Lepodisiran, an RNA interference drug, joined the growing number of promising drugs in development that target lipoprotein(a) today with results from a small study presented today at the American Heart Association (AHA) Scientific Sessions meeting that show that it has minimal side effects and, in a dose-dependent fashion, reduced lipoprotein(a) levels.
A single injection of the highest dose (608 mg) of the RNA inference drug resulted in lipoprotein(a) levels that were below levels where they could be quantified for many months and at 337 days afterward, the median change was 94% lower.
“It wasn’t just LP, little a, lowering,” said Karol E. Watson, M.D., Ph.D., the discussant at the press briefing about the study, using the shorthand for lipoprotein(a) that many physicians use and venturing into enthusiastic overstatement. “You got rid of it altogether.”
Watson is a professor of professor of the David Geffen School of Medicine at University of California, Los Angeles.
Lepodisiran is being developed by Eli Lilly, which sponsored the study and designed its protocol. Steven E. Nissen, M.D., a renowned cardiologist and researcher at the Cleveland Clinic, presented the data at the meeting earlier today and was the first author of the research article describing the results that was simultaneously published in JAMA.
A phase 2 study testing multiple doses is underway, said Nissen. Ideally, he said, the evidence will show that the drug can be given once a year.
“It’d be like a vaccine. You come into your physician’s office to your injection and you would be done for the year,” said Nissen.
At the AHA press briefing Nissen said there were no indications that lepodisiran posed safety issues: “In phase 1 [trials] it is always about safety, and we really didn’t see anything,” adding later that there were some transient injection site reactions. The results reported in JAMA show that more of the 36 patients assigned to active treatment experienced headaches than the 12 assigned to the placebo group (5 vs. 1), and that elevated C-reactive protein levels were common (14 in the active treatment group) but they were also common in the placebo group (7 study volunteers). Watson said the “safety profile [of lepodisiran] looked really clean.”
Reducing elevated lipoprotein(a) has been an elusive target for cardiovascular risk reduction. A person’s levels are determined by inherited genetics and are not influenced by the lifestyle changes (more exercise, healthier eating) or statins. Niacin and PCSK9 inhibitors — Repatha (evolocumab) and Praluent (alirocumab) have a limited effect.
“There are number of patients that you do everything right, you get their blood pressure under control, you get them on a statin, and they still have [cardiovascular] events because we haven’t controlled this risk factor,” said Watson, who said she had elevated lipoprotein(a).

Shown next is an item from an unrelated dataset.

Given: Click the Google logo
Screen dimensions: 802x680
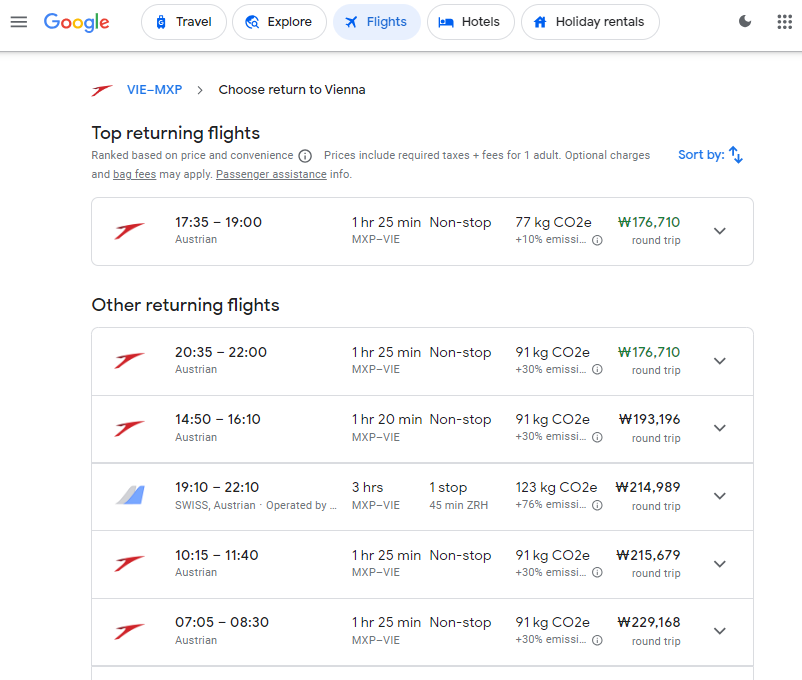Looking at the screenshot, I should [x=76, y=22].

Donald M. Lloyd-Jones, M.D., M.Sc., a professor at Northwestern University’s Feinberg School of Medicine and the moderator of the press briefing on the lepodisiran trial and other trials of other lipid-lowering therapies, said lipoprotein(a) attaches to LDL particles, turning them into “uber particles” that are more likely to get into the walls of arteries and cause inflammation in atheroscelortic plaque
As described by Nissen and in the JAMA article, lepodisiran is short segment of double-stranded RNA that interferes with the functioning of the messenger RNA that transcribes the DNA-genetic code of the LPA gene to produce lipoprotein(a). By interfering with the messenger RNA, lepodisiran blocks the production of lipoprotein(a).
According to Nessen, 64 million Americans have elevated lipoprotein(a), so presumably there would be a large market for any therapy that lowers lipoprotein(a).
The race is on to develop treatments for lipoprotein(a). In the JAMA article, Nissen and his colleagues said that pelacaren and olpasirn are iin phase 3 trials. Zerlasiran, like lepodisiran, is in a phase 2 trial, they wrote.
“We’ve never been able to treat elevated lipoprotein(a),” Nissen said at the press briefing. “We are now having emergingn therapies, using nucleic acid therapeutics that offer the potential for these patients to be treated. We will need to do big phase 3 trials to determine whether lowering levels [of lipoprotein(a)] will actually reduce risk.”